### SOURCE RECORDS ###
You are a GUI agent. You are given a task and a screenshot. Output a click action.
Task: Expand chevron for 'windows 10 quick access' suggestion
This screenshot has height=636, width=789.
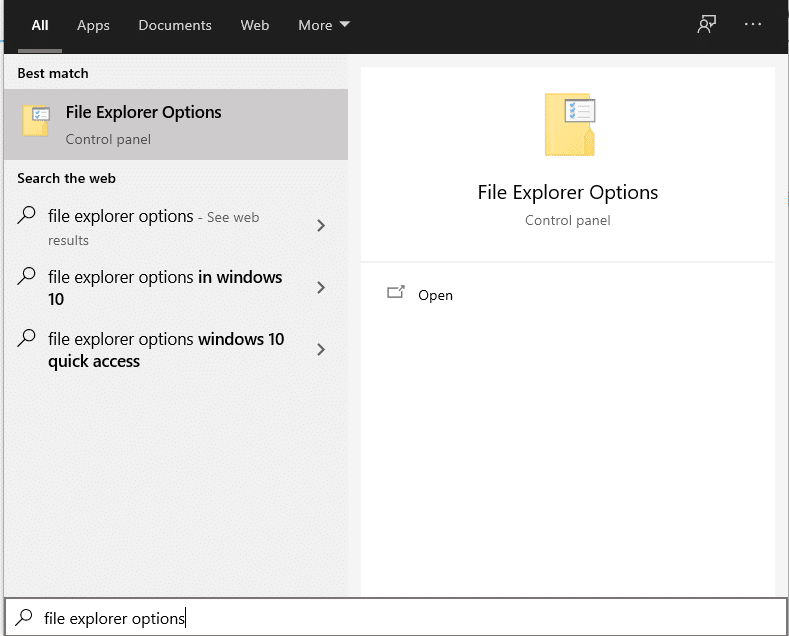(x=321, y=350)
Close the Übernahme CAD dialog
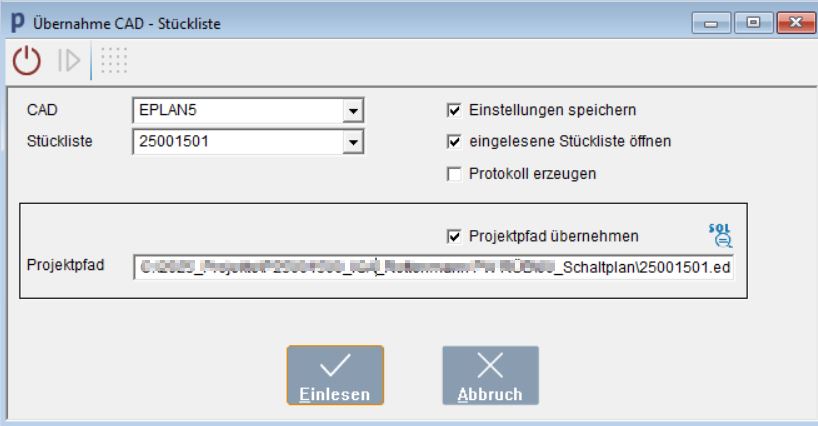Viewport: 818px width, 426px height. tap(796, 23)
###
### WHAT TO DO
Your response should reproduce the entire listing verbatim, minus the pictures.

### ANSWER SPACE
You are a GUI agent. You are given a task and a screenshot. Output a click action.
Task: Expand chevron for 'windows 10 quick access' suggestion
This screenshot has height=636, width=789.
(x=321, y=350)
Close the Übernahme CAD dialog
Viewport: 818px width, 426px height. tap(796, 23)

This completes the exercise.